A reader wrote in to ask if I had any insight into the best way to increase one's chances of getting into the Navy as an officer. Excerpt:
I have been trying for over a year now, increased my GPA, lost over 50 pounds, and added additional community services to my resume. From my understanding, there just aren’t any spots for young men and women who are just getting out of college.To be honest, I hadn't realized just how picky the Navy had become. I knew the services had been meeting their accession goals recently (I'm sure the state of the economy contributes to that), but didn't know just how few slots there really were. Some entries from this blog by a New York Navy Officer recruiter has some interesting posts, including this one and this one, excerpted:
Today I saw NRD NY's goal or quota for Fiscal Year 2012 which starts this October. I did a double take. Active Duty General Officer (Pilot, NFO, SWO, Intel, Nuke, CEC, Supply, SEAL, etc.): The goal for ALL of NRD NY is ten. That's right, T.E.N. Out of those ten four were Nukes. What does that mean to me? Well to put it into perspective last year my personal goal was 24, the year prior 31 while the goal for the district has been 65 and 71 respectively. It means that I highly doubt there will be a board for any of these designators until September of next year. There are twenty-six NRDs in the US. Do the math and you'll see they only need 260 Officer Candidates this year which is a joke, in the past it has been well over a thousand.I knew the Navy was drawing down, but this sounds much more serious than I'd realized. Sure, it seems like it would be nice to be able to pick and choose which people you want to join your organization, but I'm worried that we'll end up with several year groups in a row composed only of the people who the recruiters think would make the best Officers -- which, to be honest, might not reflect the characteristics and personality types with whom the non-recruiters among us would most like to serve.
Do you have any advice for the reader about what he might be able to do to impress the recruiter? (Input from current and recent recruiters would be especially useful.) And do you have any concerns about potential blowback from the Navy's new-found freedom to "pick and choose"?
Off topic, kind of: Also on the recruiters blog, here's a report of an E-mail he got from a young officer in the middle of the Nuke pipeline that I thought was interesting.
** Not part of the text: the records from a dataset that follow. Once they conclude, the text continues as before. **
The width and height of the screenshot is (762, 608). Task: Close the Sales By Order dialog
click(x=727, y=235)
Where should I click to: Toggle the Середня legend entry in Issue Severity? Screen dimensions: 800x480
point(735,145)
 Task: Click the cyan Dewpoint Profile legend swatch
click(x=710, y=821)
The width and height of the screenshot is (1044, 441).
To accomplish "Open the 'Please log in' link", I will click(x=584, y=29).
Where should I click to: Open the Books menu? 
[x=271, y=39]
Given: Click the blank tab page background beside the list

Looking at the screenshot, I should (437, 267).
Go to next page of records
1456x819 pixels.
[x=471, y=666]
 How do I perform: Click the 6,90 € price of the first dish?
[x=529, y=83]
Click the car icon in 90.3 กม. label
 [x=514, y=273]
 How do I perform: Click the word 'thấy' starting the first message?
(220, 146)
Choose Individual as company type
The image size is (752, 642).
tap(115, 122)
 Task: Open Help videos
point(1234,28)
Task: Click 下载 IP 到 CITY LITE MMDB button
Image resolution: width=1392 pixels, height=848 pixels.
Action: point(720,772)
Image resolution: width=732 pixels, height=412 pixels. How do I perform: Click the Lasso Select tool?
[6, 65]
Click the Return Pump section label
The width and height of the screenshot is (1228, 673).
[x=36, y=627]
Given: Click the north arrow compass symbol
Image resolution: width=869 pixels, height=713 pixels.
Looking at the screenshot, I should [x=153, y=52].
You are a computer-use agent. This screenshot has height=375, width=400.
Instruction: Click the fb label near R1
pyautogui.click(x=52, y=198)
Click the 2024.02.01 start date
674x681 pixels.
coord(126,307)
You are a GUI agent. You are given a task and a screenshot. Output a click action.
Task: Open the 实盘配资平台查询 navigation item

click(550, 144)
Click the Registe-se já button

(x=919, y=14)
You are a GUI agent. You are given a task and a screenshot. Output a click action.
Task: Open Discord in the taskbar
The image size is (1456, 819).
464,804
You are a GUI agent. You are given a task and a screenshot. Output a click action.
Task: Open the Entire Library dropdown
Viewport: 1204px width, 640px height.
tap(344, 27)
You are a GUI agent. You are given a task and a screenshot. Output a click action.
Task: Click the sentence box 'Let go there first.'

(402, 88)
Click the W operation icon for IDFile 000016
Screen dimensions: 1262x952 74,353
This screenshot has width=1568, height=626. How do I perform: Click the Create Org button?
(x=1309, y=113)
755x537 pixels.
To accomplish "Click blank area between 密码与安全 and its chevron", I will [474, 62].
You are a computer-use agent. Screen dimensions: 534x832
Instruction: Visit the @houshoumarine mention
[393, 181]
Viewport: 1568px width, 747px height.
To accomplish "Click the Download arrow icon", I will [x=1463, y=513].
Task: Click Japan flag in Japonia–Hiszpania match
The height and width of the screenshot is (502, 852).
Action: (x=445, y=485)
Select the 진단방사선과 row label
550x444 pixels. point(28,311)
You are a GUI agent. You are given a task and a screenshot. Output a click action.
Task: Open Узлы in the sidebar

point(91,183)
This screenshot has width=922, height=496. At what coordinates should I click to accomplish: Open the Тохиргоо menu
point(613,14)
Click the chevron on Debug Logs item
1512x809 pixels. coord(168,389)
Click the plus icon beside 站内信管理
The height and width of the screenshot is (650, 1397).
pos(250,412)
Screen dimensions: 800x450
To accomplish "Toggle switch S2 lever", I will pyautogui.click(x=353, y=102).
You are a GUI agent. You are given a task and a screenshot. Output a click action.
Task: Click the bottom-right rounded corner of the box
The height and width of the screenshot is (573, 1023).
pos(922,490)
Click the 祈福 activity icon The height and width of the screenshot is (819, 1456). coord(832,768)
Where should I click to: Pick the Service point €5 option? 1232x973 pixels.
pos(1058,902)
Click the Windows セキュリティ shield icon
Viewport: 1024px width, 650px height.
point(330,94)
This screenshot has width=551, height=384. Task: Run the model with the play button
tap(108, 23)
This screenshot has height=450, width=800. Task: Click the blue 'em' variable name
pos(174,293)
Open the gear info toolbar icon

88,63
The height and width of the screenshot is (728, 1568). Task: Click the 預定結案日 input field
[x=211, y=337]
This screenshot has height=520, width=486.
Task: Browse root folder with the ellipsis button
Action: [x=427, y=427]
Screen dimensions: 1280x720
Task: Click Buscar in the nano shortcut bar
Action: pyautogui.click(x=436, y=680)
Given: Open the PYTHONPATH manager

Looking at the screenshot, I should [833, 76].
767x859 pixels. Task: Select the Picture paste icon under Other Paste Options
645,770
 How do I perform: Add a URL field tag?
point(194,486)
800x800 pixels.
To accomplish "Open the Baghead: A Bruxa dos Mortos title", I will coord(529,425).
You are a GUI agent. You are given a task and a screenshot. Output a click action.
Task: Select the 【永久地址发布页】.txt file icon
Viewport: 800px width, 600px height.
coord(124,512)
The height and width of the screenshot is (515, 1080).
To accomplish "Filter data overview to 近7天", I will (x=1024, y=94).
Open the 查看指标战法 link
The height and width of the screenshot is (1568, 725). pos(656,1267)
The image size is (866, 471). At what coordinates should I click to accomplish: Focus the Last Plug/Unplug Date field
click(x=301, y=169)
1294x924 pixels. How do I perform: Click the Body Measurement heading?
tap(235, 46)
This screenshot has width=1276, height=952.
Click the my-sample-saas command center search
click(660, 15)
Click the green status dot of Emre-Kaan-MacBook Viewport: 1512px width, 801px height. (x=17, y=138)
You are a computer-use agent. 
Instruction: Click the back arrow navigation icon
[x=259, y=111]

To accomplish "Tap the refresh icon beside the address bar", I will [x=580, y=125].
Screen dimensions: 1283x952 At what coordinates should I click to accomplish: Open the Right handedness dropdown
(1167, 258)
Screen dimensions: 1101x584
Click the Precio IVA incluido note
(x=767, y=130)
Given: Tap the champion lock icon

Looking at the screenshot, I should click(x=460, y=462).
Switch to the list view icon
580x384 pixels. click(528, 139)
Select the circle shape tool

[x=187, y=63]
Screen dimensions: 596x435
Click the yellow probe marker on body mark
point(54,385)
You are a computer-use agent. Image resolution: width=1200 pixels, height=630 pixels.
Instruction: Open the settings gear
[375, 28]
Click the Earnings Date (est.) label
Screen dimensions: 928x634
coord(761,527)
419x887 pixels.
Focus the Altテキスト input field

Excerpts:
As it turns out nukes are much needed in the fleet but huge holds are building up in the pipeline. If you recall I was attached to NRD NY for 15 weeks and that was shorter than most people who graduated OCS and were designated as sub nucs (There were ensigns who were on hold for up to 24 weeks). Throughout the 24 weeks here in Charleston no one knew where or when we would be going to prototype or SOBC. For my class, we were issued 3 sets of orders the week before graduation which changed constantly. As of now, everyone took 2 weeks of leave and the sub nukes have to report back to Charleston for 2 months of quality assurance training (some assignment they're experimenting with so we don't go back to OHARP or just sit around and muster daily). Most of us are going to prototype in NY after we report to SOBC with a few who are staying in Charleston (mainly those with families who do not want to keep moving around).